2005-06-23 20:55:44

by Eiwe Lingefors

[permalink] [raw]
Subject: More Stale NFS handles

I have trawled the nfs mailing list archives a bit and judging by
recent posts there is undoubtedly several others with the same
problem. The problems started happening when I installed a new
Fedora Core 3 server and migrated home directories to it. Like Jim
Farley mentioned in a recent thread on the list, our environment has
been stable for years prior.

The server:
Dell PowerEdge 2850
1 x PowerVault 220S 14x300GB SCSI
Fedora Core 3
Kernel 2.6.9-1.667smp
Several exported LVM volumes all formatted with reiserfs v3.6

The clients:
64 x IBM x335 cluster nodes
RedHat 7.3
Kernel 2.4.26

40 x Sun Blade 150
Solaris 9

Things I have done:
x Upgraded automount on all linux clients to 4.1.4
x Tuned rsize,wsize,timeo,retrans
x Increased number of nfsd processes to 128

So far nothing I have done has helped reduce the amount of stale NFS
file handles.

I'm not sure what additional information might be helpful. The
problems I'm having essentially mirror those of others who have
posted regarding stale NFS handles in the past few months on this
list. I'm at my wits end after having fought with this problem for
weeks. Any insight or pointers would be deeply appreciated. I'll be
happy to provide additional information if needed.

Thanks,
Eiwe Lingefors

PS. I have quoted Jim Farley's message below since the problems are
essentially identical to mine.

Jim Farley wrote:

> Hi,
>
> We have been running an nfs environment for a couple of years now
without
> difficulties. Unfortunately when we upgraded the nfs server from
RedHat9 to Fedora
> Core 3 (2.6.9-1.667smp), clients (10 RedHat 9 systems,
2.4.20-8smp) started getting
> stale NFS file handles.

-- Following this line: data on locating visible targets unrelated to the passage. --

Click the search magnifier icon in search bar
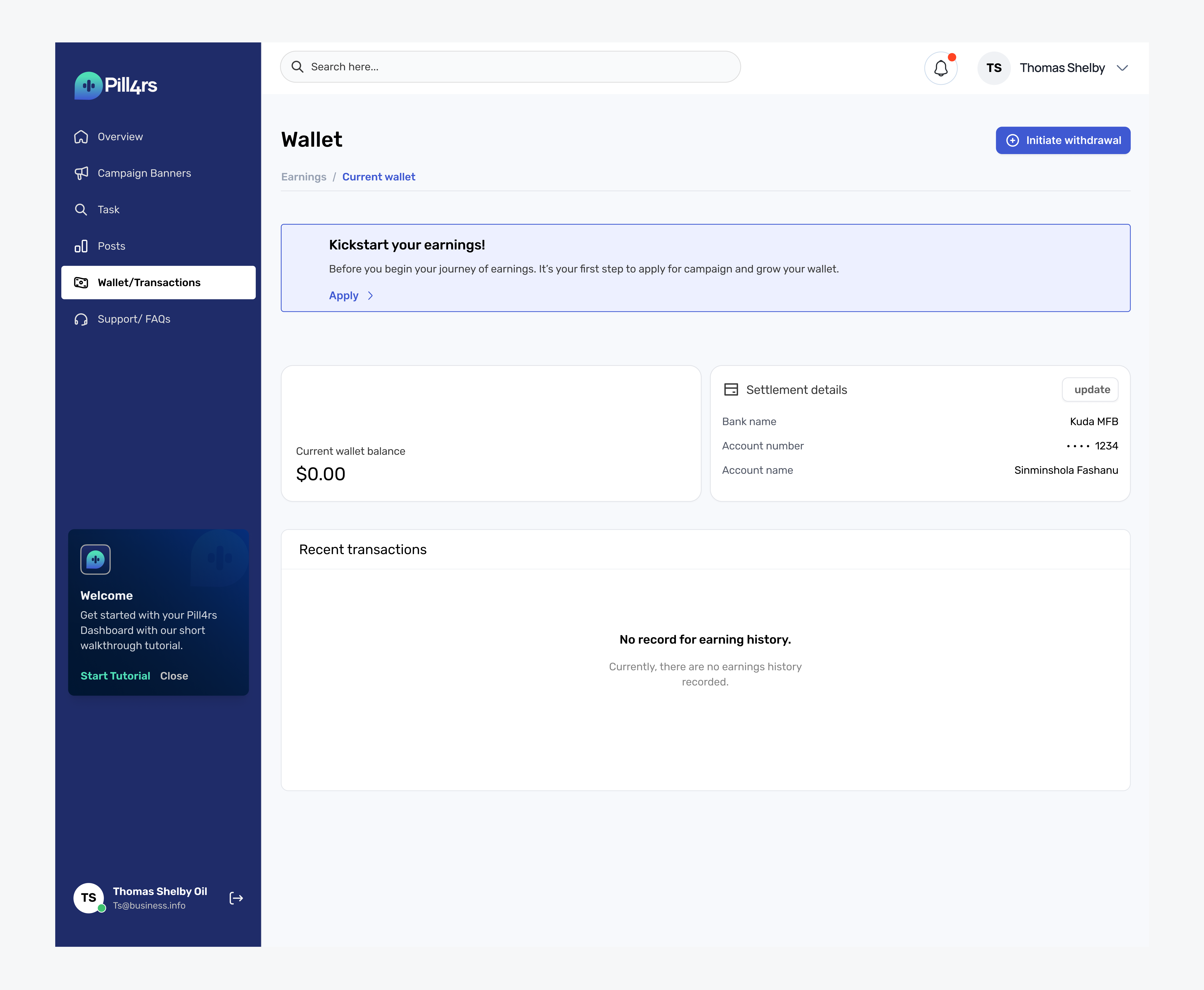The width and height of the screenshot is (1204, 990). [x=297, y=67]
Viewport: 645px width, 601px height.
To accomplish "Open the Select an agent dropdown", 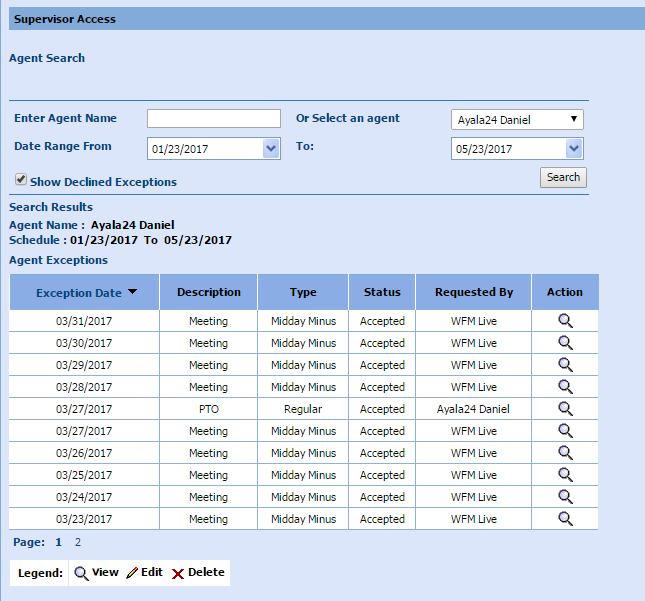I will coord(517,120).
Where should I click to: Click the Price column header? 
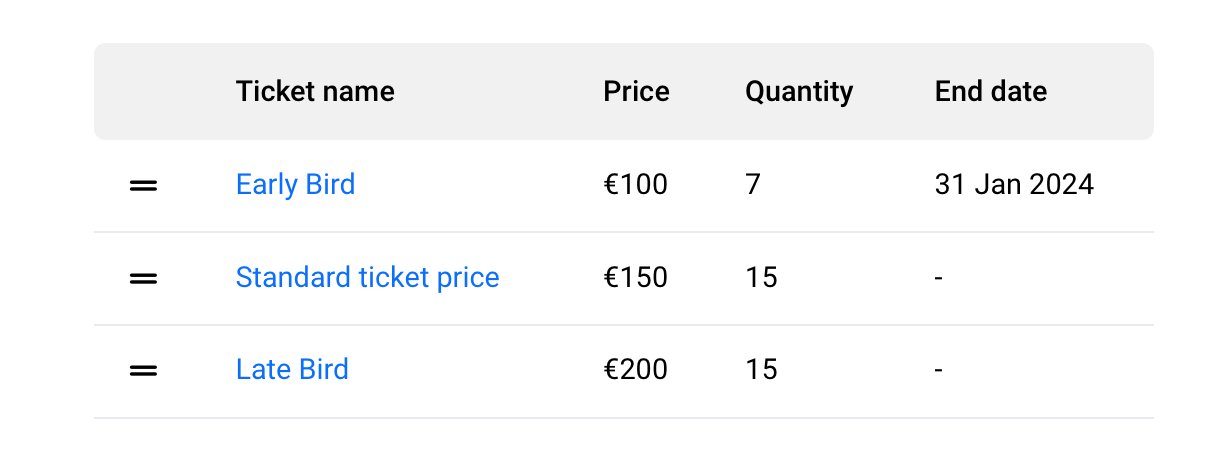click(x=636, y=92)
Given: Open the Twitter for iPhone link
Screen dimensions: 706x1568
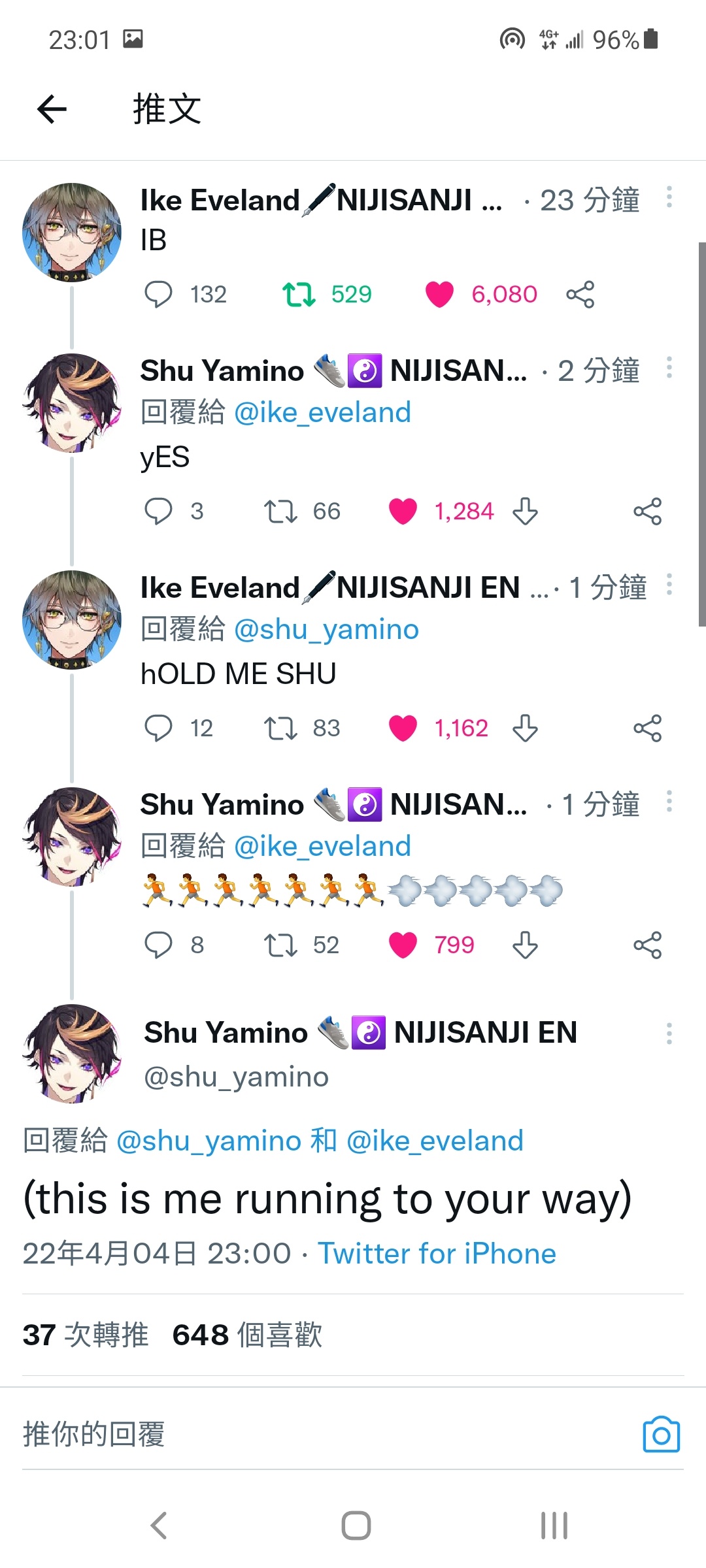Looking at the screenshot, I should pos(437,1254).
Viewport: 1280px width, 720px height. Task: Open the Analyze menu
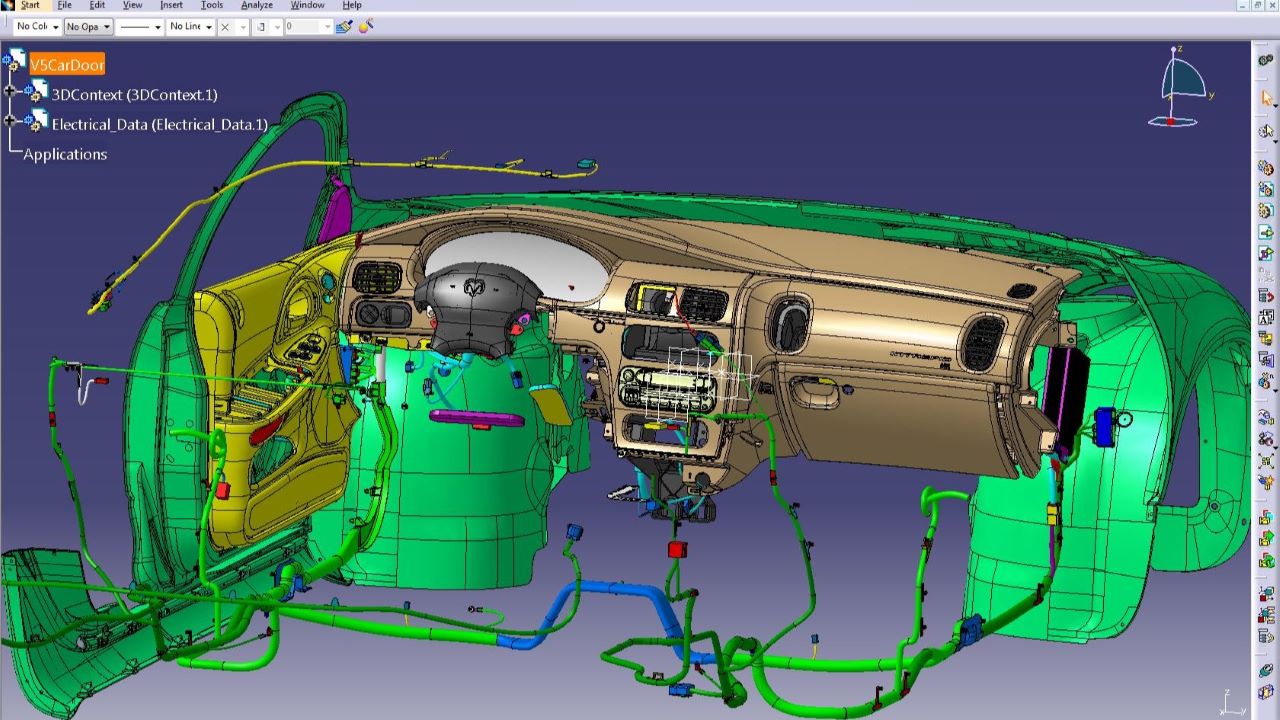pos(257,5)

I used tcpdump and verified that the
messages are exchanged
> between the server and client without delay which would indicate
the network is not a
> problem. I have also verified that the server is not under heavy
load (cpu, memory,
> network), nor are the clients.
> We basically take the defaults on the client and on the server:
>
> Client:
> cat /proc/mounts:
> 192.168.11.10:/home /home nfs
> rw,v3,rsize=4096,wsize=4096,hard,intr,udp,lock,addr=192.168.11.10 0 0
>
> Server:
> cat /etc/exports
> /home 192.168.11.0/255.255.255.0(rw,no_subtree_check)
>
> What I have done:
> - increase number of nfsd's to 32
> - disabled caching on one client (noac)
> - reverted the server from the ext3 filesystem to ext2
>
> None of this has helped. Is there anything else I can try?
>
> Thanks,
> Jimmy



-------------------------------------------------------
SF.Net email is sponsored by: Discover Easy Linux Migration Strategies
from IBM. Find simple to follow Roadmaps, straightforward articles,
informative Webcasts and more! Get everything you need to get up to
speed, fast. http://ads.osdn.com/?ad_id=7477&alloc_id=16492&op=click
_______________________________________________
NFS maillist - [email protected]
https://lists.sourceforge.net/lists/listinfo/nfs


2005-06-29 20:28:15

by Kris Vassallo

[permalink] [raw]
Subject: Re: More Stale NFS handles

On Thu, 2005-06-23 at 13:55, Eiwe Lingefors wrote:

> The server:
> Dell PowerEdge 2850
> 1 x PowerVault 220S 14x300GB SCSI
> Fedora Core 3
> Kernel 2.6.9-1.667smp
> Several exported LVM volumes all formatted with reiserfs v3.6
> So far nothing I have done has helped reduce the amount of stale NFS
> file handles.

Bah! I have the same problem, I've had it for months now. I was about to
build yet another server and use reiserfs but thanks to you I am spared
the agony of finding out it wont work.

>
> I'm not sure what additional information might be helpful. The
> problems I'm having essentially mirror those of others who have
> posted regarding stale NFS handles in the past few months on this
> list. I'm at my wits end after having fought with this problem for
> weeks.

YES YES YES!!! It almost brings a state of insanity with it!! Plus, atop
my insanity I have a group of 30 developers who are complaining about
not being able to do work because of stale file handles.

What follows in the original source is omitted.